Fujitsu Asia is a leading Japanese information and communications technology (ICT) company that has roots in traditional manufacturing. With the rise of digitalization globally, it has evolved to become a business leader in technological innovations and services. As part of this digital transformation, five SIT-DigiPen (Singapore) students from the BS in Computer Science in Real-Time Interactive Simulation program have had the opportunity to intern at Fujitsu Asia over the last two years. One of these student interns, 2019 graduate Alan Lim, is now working at Fujitsu Asia full-time.
During their internship, the students were tasked with implementing an in-house web development project with a technical lead from Fujitsu as their supervisor. Within the first week of training, the interns were all able to hit the ground running. As part of their day-to-day tasks, the interns had the opportunity to explore web development as full-stack developers. They credit their strong foundations in computer science as being crucial in helping them pick up the necessary technical skills for the job.

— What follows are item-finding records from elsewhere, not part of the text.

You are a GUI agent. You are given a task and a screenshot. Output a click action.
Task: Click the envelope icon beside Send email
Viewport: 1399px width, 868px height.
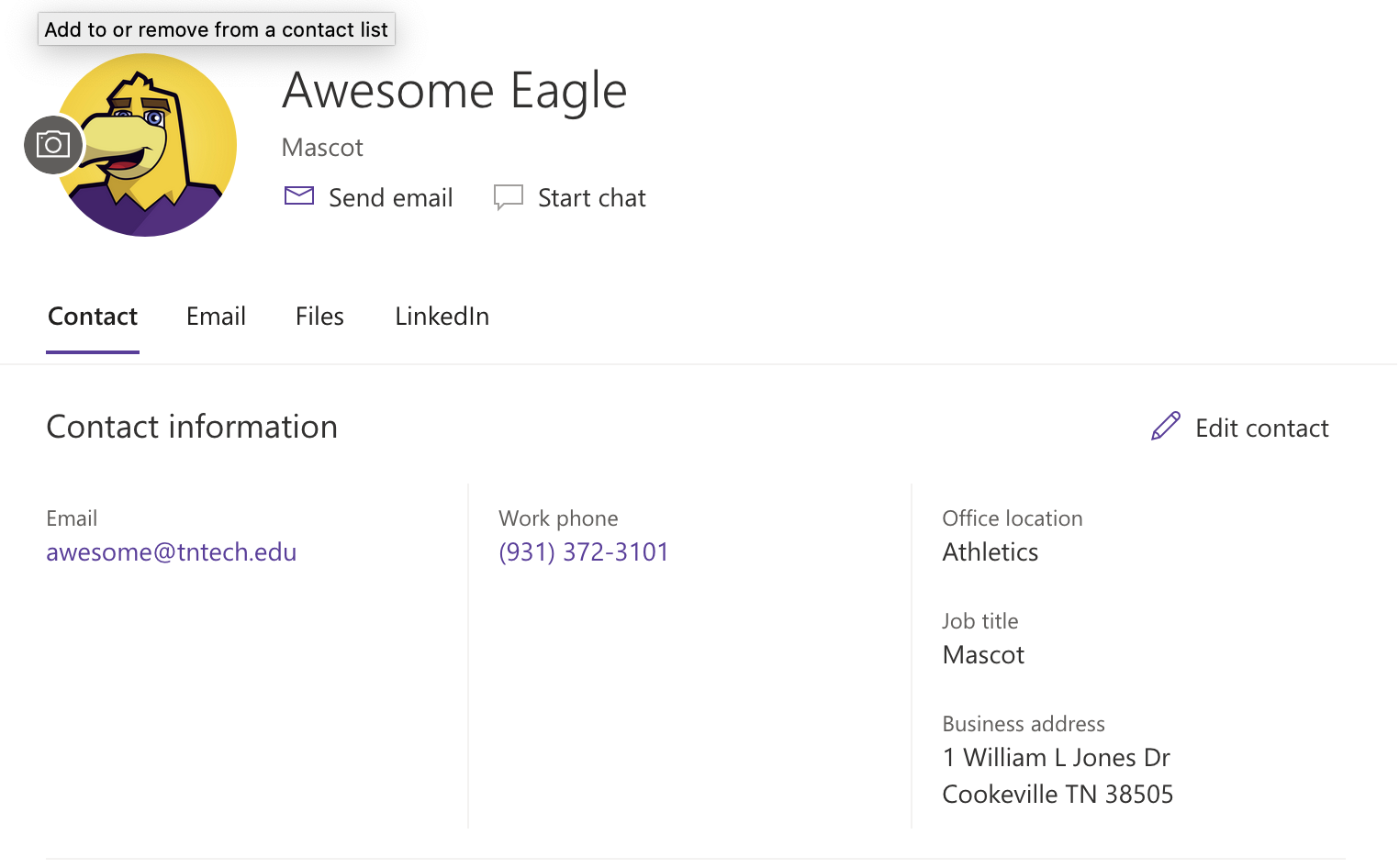tap(299, 196)
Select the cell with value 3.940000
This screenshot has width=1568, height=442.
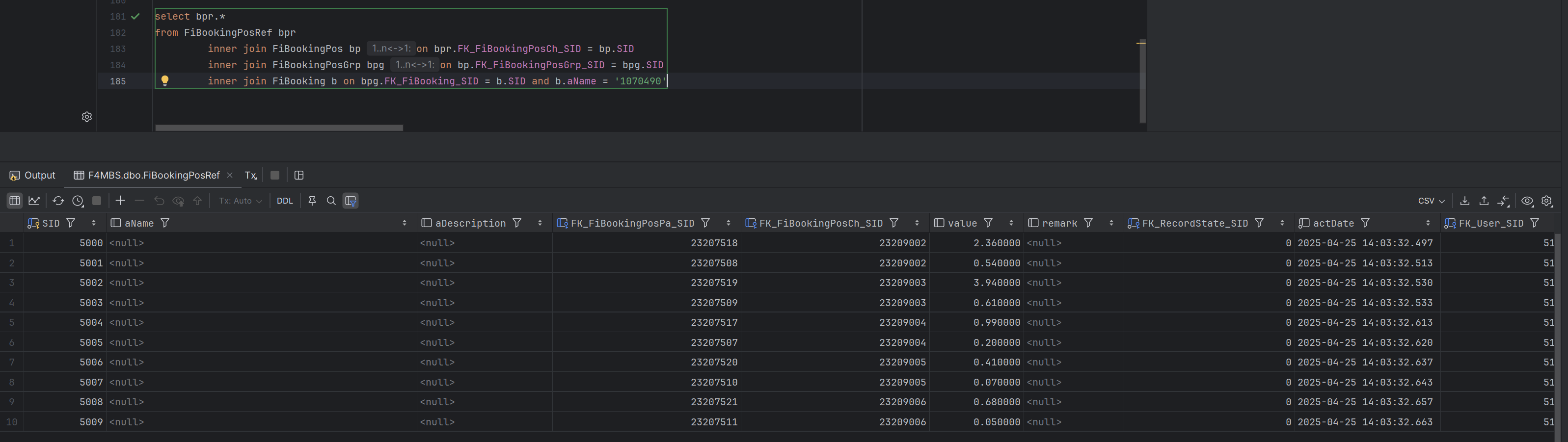[x=997, y=283]
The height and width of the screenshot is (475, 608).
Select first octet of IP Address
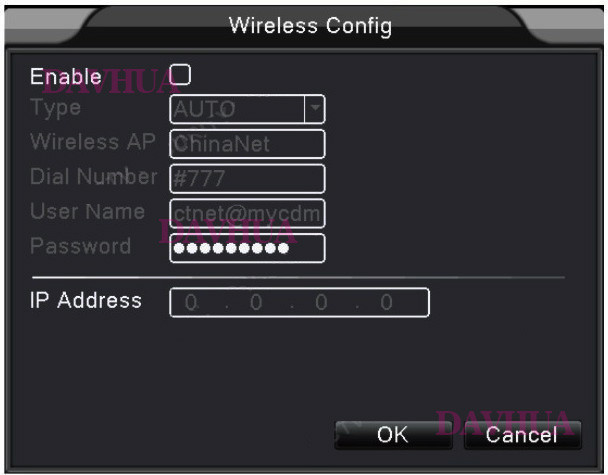(x=190, y=302)
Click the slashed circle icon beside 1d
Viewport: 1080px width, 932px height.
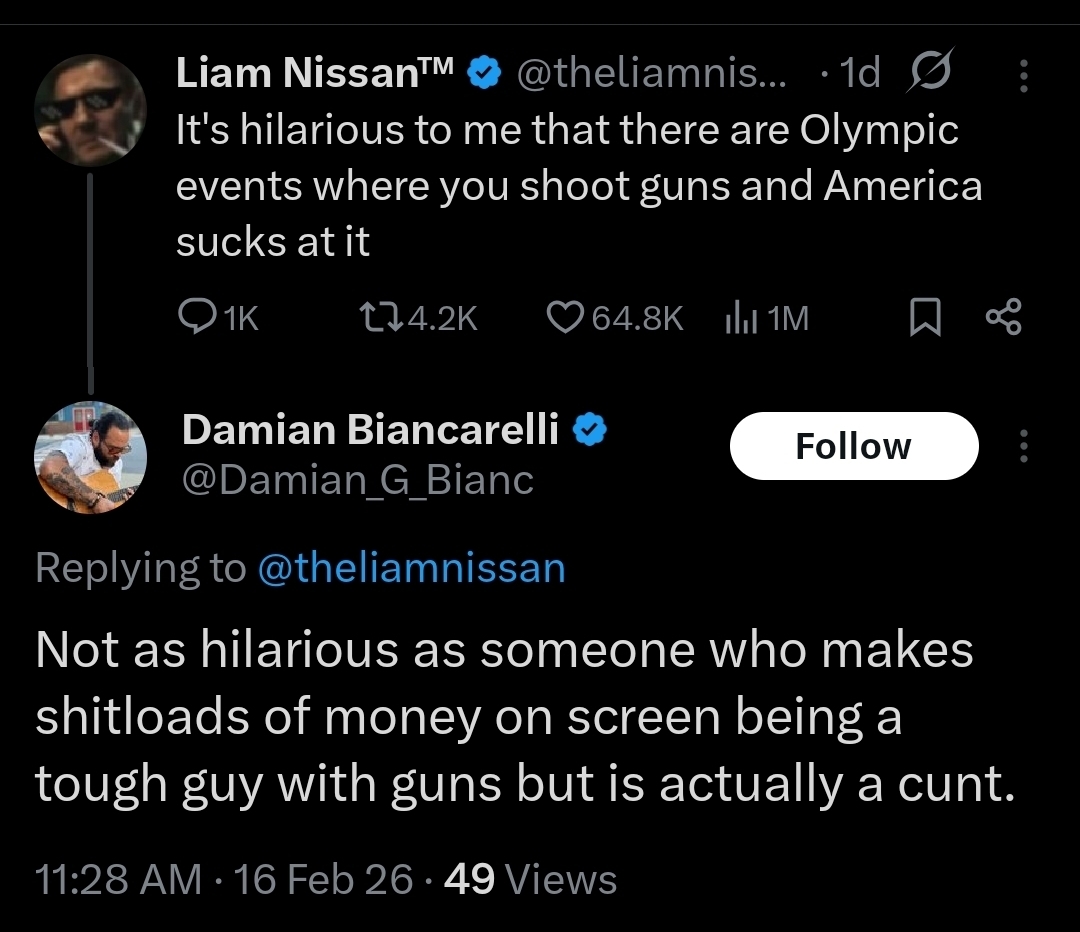(x=930, y=72)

To enhance their learning, the interns were exposed to a variety of projects. These included improving process automation internally, implementing IT service management workflows, and setting up a knowledge base for one of Fujitsu’s clients. The students also worked directly with Fujitsu’s internal and external consultants to conduct user demonstration sessions and workshops. They had the chance to conduct user acceptance testing (UAT) with customers, manage bug lists, and coordinate with external Fujitsu vendors on the project delivery.
“We are happy with the SIT-DigiPen (Singapore) interns. They have strong foundations in software design and development, which helps them pick up new technologies quickly and easily,” Goh Kok Tiong, Head of Application Services at Fujitsu, says. “The students are independent, willing to learn, and have confidence in sharing their knowledge and ideas with the team. They are not afraid to take on new challenges and can deliver the assigned tasks with minimal supervision.”

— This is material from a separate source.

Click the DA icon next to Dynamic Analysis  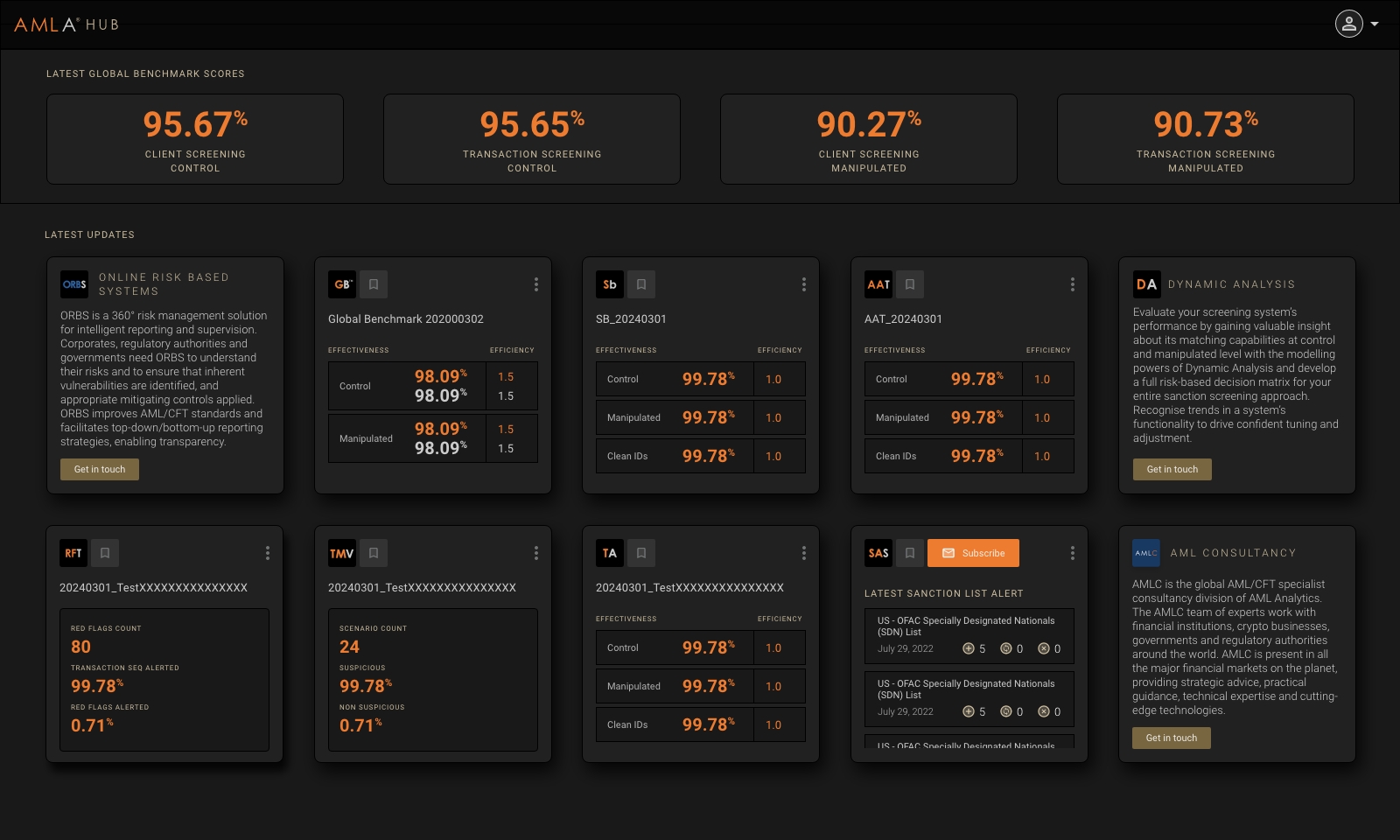(x=1146, y=284)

Kok Tiong and his team were also impressed with how the interns displayed initiative and could think on their feet. They took ownership of their assignments and were resourceful in gathering and analyzing market data in order to contribute insightfully to the projects, he says.

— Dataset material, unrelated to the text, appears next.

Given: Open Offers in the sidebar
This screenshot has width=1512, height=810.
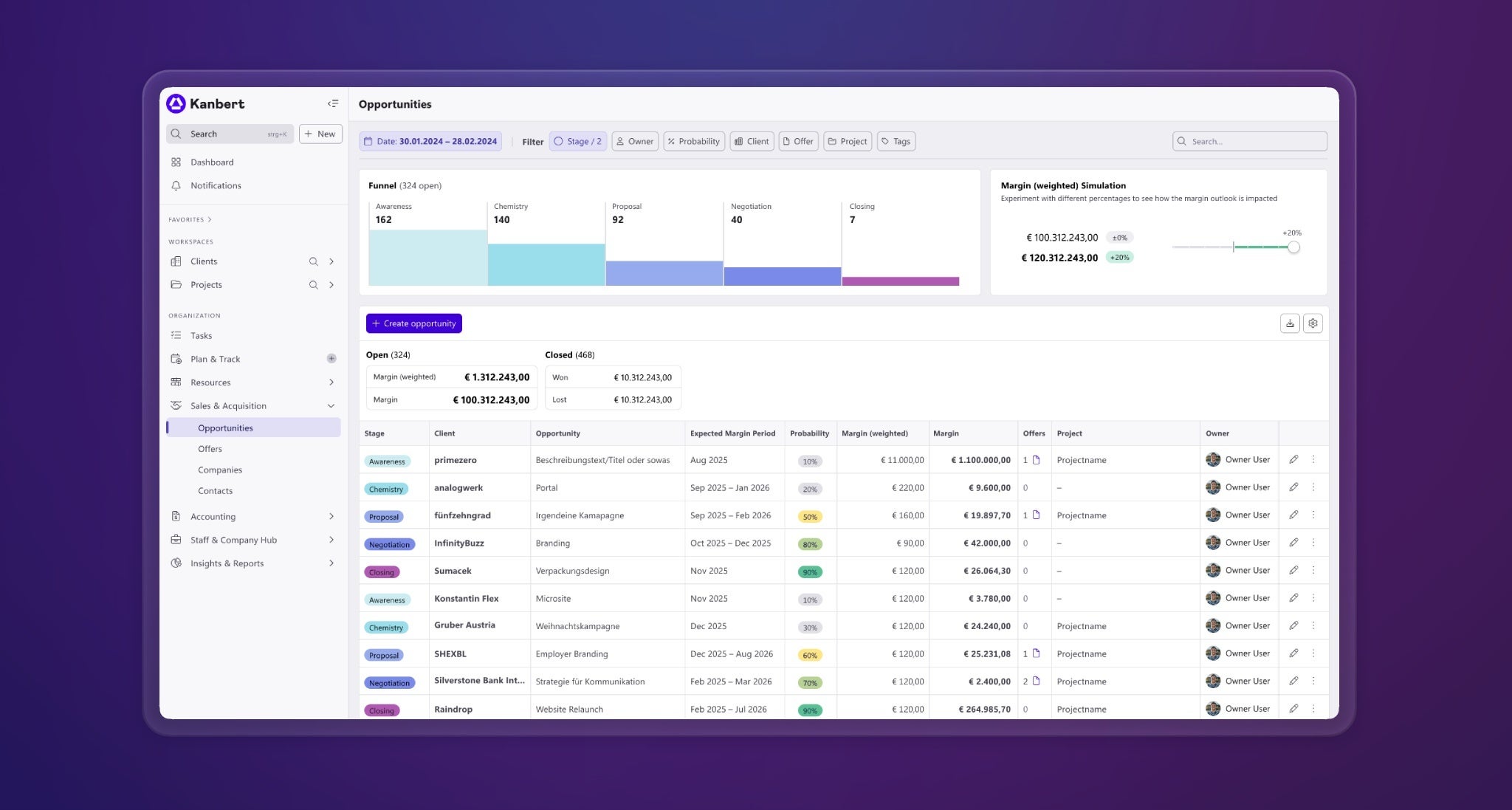Looking at the screenshot, I should tap(210, 449).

According to Swavek Wlodkowski, faculty chair of the Department of Computer Science, it’s no surprise that DigiPen (Singapore) student interns receive high praise when they venture out into the industry. That’s because the DigiPen (Singapore) curriculum focuses heavily on applied learning and collaboration. Students complete group projects every semester where they get to interact and work with team members from varied backgrounds and specialties. These cross-disciplinary projects give students an avenue to hone their communication and teamwork skills while familiarizing themselves with the project management pipeline. Furthermore, students are taught how and why different technology works so that they can become technology creators — and not just users.
“SIT-DigiPen (Singapore) students develop a deep understanding of the under-the-hood details of programming languages and computers in general and are able to transfer this knowledge to most modern platforms and ever-changing technology stacks,” Swavek says.
After his internship ended, Alan graduated and converted to a full-time engineer on Fujitsu Asia’s Business Intelligence team, where he continues to work on the same web application project. He says he is looking forward to growing more in his role and expanding his range of technical skills there.